Au début du II e siècle, la puissance croissante de Rome compliquait la situation internationale. Antiochus le Grand (voir art.) dut signer une paix humiliante et payer un tribut aux Romains, ce qui entraîna une aggravation des impôts prélevés sur la Syrie et la Palestine et souvent même des vols commis dans les temples, qui étaient les maisons de banque de l'époque.
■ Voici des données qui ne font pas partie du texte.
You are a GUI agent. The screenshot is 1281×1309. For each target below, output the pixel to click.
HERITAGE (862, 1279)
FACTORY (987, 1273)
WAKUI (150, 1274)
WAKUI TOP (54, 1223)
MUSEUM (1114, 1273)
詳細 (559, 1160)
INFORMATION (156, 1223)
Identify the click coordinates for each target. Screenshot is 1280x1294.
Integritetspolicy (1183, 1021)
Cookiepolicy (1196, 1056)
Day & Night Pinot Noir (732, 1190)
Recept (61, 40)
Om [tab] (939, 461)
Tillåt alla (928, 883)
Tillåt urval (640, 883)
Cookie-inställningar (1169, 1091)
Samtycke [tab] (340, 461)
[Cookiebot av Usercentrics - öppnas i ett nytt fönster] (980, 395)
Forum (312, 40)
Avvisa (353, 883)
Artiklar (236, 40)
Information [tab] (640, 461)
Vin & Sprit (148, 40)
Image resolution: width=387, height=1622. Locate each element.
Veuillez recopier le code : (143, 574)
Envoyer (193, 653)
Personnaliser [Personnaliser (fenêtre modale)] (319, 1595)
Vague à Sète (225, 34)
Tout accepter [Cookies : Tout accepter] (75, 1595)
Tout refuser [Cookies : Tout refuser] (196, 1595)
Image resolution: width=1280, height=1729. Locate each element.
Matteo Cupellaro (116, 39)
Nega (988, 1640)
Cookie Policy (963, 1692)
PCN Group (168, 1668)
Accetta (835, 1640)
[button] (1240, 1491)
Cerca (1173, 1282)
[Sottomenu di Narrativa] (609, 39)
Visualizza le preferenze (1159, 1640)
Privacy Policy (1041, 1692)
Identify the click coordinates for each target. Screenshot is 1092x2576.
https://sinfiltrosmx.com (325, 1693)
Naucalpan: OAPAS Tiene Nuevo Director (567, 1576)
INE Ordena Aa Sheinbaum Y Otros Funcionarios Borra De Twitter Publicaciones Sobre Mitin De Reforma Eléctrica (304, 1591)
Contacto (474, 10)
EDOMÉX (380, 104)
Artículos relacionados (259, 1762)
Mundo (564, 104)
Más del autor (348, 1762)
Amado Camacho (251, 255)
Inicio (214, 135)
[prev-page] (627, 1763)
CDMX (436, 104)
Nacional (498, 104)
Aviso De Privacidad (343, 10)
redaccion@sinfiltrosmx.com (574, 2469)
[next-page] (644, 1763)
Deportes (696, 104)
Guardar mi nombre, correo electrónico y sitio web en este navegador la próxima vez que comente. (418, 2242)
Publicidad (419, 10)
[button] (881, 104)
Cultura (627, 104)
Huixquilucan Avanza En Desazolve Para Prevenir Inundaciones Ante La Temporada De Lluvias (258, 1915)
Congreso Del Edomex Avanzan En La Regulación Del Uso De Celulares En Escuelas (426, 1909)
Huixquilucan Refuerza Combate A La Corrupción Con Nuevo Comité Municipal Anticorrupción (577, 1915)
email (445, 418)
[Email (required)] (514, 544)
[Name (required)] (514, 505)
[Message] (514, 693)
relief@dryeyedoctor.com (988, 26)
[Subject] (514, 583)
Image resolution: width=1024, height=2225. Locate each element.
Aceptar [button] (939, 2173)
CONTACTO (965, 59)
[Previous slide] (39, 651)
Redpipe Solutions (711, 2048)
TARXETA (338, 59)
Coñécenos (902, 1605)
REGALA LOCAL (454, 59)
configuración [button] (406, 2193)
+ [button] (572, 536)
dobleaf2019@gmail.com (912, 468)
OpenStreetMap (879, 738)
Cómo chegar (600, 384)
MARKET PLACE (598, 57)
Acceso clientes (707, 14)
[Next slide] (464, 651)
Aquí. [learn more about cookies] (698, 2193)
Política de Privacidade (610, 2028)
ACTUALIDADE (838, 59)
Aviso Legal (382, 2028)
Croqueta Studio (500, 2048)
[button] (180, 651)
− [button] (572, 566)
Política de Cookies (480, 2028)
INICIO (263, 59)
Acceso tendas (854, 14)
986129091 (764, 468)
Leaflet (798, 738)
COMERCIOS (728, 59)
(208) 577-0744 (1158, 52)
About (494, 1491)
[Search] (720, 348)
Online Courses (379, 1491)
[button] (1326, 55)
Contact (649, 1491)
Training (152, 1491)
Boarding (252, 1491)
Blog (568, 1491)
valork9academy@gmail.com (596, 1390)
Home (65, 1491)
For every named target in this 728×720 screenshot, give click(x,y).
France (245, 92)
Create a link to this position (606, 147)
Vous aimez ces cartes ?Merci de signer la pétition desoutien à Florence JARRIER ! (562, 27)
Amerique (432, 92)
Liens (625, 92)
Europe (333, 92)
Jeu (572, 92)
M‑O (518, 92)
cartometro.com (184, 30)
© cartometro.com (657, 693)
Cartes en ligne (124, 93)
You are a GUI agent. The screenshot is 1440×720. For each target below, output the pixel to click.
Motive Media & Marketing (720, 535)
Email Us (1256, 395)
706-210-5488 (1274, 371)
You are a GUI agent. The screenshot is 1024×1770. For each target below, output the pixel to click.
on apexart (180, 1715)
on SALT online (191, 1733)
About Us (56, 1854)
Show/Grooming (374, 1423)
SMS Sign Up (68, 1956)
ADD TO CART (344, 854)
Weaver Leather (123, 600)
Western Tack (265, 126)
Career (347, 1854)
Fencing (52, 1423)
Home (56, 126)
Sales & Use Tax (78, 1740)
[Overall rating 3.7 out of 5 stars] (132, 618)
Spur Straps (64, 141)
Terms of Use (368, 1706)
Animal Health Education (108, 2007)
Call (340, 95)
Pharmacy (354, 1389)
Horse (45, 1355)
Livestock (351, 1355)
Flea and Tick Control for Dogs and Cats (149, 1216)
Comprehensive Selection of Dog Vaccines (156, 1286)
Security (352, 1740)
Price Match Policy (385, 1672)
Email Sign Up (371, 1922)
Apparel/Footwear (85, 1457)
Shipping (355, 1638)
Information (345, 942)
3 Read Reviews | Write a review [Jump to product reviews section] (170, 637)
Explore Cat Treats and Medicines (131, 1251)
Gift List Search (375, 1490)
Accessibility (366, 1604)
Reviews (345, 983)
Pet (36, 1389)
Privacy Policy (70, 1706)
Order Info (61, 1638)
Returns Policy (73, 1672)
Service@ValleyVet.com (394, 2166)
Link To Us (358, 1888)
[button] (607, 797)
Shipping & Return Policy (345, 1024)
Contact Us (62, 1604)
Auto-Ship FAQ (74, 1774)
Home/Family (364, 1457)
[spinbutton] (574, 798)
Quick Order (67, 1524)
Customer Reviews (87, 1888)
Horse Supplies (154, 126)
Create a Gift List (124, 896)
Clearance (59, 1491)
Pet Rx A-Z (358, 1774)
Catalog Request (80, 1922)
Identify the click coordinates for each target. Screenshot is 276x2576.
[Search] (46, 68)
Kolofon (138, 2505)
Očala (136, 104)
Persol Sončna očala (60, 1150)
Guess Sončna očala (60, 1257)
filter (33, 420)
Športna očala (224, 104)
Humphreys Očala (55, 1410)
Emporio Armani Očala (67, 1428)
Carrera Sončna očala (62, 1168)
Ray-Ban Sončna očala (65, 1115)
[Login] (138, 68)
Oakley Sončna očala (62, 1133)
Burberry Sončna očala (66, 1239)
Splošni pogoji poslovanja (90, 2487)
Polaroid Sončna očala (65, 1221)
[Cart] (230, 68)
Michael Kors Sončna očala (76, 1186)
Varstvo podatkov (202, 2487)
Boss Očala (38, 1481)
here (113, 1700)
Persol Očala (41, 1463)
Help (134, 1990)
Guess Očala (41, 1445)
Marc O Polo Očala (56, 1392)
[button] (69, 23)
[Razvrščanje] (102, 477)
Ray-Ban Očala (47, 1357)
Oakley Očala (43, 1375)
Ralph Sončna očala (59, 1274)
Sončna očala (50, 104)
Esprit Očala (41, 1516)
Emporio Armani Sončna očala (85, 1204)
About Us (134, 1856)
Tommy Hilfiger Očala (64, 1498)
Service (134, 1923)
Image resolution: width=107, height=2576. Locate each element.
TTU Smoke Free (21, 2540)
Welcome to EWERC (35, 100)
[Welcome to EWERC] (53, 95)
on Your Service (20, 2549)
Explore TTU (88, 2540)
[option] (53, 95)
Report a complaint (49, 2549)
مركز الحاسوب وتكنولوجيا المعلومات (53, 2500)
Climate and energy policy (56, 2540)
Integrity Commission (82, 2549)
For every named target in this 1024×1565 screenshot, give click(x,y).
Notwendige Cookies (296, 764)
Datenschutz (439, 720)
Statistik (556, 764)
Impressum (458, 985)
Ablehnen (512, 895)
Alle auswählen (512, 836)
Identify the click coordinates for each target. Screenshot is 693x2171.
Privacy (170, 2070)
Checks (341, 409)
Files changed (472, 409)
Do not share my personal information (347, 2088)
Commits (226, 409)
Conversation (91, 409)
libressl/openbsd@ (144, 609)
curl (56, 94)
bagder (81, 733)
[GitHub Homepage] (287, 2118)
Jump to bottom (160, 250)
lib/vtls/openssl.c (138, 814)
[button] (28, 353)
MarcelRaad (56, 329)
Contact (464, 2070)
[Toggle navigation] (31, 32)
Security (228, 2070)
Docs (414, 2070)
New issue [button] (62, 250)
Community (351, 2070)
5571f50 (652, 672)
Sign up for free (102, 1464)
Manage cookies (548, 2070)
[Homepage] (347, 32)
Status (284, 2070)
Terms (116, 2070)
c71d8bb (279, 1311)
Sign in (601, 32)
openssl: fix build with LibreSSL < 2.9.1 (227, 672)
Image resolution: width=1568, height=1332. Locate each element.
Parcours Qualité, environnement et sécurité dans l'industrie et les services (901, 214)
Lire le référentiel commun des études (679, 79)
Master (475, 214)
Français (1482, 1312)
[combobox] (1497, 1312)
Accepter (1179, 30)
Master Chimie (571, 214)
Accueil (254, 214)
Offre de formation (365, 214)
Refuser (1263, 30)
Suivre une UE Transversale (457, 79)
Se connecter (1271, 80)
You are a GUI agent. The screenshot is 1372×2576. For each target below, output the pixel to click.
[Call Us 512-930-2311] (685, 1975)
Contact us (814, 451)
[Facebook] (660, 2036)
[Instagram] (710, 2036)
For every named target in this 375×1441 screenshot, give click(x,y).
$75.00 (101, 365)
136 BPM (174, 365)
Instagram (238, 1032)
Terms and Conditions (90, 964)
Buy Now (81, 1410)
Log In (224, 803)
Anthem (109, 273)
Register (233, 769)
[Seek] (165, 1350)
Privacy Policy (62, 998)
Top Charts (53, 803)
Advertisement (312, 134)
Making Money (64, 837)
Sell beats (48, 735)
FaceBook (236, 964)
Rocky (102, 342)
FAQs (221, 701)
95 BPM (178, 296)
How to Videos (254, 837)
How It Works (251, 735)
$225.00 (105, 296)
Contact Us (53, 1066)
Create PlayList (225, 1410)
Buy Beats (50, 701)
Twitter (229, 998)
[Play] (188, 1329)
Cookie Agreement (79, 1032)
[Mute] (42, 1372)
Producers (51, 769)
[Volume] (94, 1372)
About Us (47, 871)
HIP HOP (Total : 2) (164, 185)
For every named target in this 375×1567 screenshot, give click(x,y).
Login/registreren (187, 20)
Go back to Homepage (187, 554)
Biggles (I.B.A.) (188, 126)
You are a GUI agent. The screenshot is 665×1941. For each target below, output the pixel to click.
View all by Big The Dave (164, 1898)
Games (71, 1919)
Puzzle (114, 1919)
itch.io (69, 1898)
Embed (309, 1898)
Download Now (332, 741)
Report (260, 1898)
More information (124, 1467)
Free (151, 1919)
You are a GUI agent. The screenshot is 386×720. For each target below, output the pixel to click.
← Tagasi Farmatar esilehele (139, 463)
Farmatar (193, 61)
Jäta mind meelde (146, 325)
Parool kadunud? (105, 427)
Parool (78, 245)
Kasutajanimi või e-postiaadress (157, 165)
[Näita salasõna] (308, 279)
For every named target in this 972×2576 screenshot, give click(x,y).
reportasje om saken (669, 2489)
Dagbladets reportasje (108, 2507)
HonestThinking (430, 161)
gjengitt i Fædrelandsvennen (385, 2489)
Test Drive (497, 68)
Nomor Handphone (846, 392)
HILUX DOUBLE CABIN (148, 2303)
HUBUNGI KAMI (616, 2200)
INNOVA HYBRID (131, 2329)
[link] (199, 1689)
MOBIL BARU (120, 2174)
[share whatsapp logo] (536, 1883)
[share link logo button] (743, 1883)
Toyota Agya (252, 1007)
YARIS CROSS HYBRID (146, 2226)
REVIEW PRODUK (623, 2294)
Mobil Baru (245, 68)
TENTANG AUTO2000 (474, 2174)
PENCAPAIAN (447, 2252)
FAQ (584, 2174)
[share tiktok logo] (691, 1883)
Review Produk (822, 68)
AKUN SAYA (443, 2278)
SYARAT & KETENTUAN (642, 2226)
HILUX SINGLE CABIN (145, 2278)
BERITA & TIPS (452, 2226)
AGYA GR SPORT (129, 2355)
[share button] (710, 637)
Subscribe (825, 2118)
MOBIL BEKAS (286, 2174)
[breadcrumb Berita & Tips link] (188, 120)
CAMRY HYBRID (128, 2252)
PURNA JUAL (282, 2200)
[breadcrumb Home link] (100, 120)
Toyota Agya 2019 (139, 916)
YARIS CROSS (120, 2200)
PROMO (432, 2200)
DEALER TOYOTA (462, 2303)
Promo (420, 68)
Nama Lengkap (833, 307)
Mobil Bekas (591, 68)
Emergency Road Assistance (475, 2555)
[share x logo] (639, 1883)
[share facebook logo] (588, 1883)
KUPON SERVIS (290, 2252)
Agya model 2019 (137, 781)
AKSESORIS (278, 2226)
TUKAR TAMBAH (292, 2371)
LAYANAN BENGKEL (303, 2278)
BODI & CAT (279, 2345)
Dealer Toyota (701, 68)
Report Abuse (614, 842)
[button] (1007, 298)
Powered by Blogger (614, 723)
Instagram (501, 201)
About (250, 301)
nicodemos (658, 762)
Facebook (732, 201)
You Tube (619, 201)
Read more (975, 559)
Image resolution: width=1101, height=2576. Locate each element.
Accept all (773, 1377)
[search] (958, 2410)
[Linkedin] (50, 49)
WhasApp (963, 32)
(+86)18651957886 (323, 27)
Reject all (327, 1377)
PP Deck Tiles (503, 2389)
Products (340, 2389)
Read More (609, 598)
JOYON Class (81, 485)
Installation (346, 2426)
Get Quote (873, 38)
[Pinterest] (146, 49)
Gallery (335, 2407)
Antiochus IV monta sur le trône en 170 ; il avait été retenu à Rome, comme otage. Son frère obtint qu'il fût relâché ; mais avant son retour, ce frère ayant été assassiné, la royauté lui échut. Cet Antiochus, appelé soit Épiphane (l'Illustre) soit Épimane (l'Insensé), méritait ces deux titres. Il était énergique, habile, mais aussi farouche et inconstant. Ce fut lui qui accéléra le conflit d'où devait sortir ou la mort du judaïsme ou sa vivante rénovation. Le parti helléniste était favorable au roi et, sans vouloir renoncer à son culte, désirait être « tolérant », acceptant de voir Jérusalem devenir à bien des égards une ville païenne. Ménélas, qui n'appartenait pas à la tribu sacerdotale, étant devenu grand-prêtre à la faveur de l'intrigue et du vol, une violente dissension intérieure en fut la conséquence. On peut en trouver les détails dans 1 Mac, écrit historique de valeur. Deux ans après que le temple eut été dévalisé (168), Antiochus IV instaura par décret le culte et la constitution civile helléniques à Jérusalem. La ville fut livrée au pillage, brûlée et beaucoup de ses habitants furent chassés. Le comble de l'outrage fut l'érection d'un autel païen (au mois de kis-lev, le 25 décembre), pour y sacrifier des porcs, animaux impurs, sur l'autel même des holocaustes (l'abomination de la désolation de Da 9:27 12:1, Matthieu 24:15). Les livres sacrés devaient être détruits, l'observation de la loi mosaïque était un crime ; dans beaucoup de cas il fallait choisir entre l'apostasie et la mort. L'heure était critique ; et pourtant, en dépit de ces persécutions, le judaïsme triompha du danger qui, pendant la longue période de paix sous la domination des Ptolémées, l'avait souvent menacé de perdre la conviction qu'il était le peuple élu à qui Dieu avait confié une mission toute spéciale.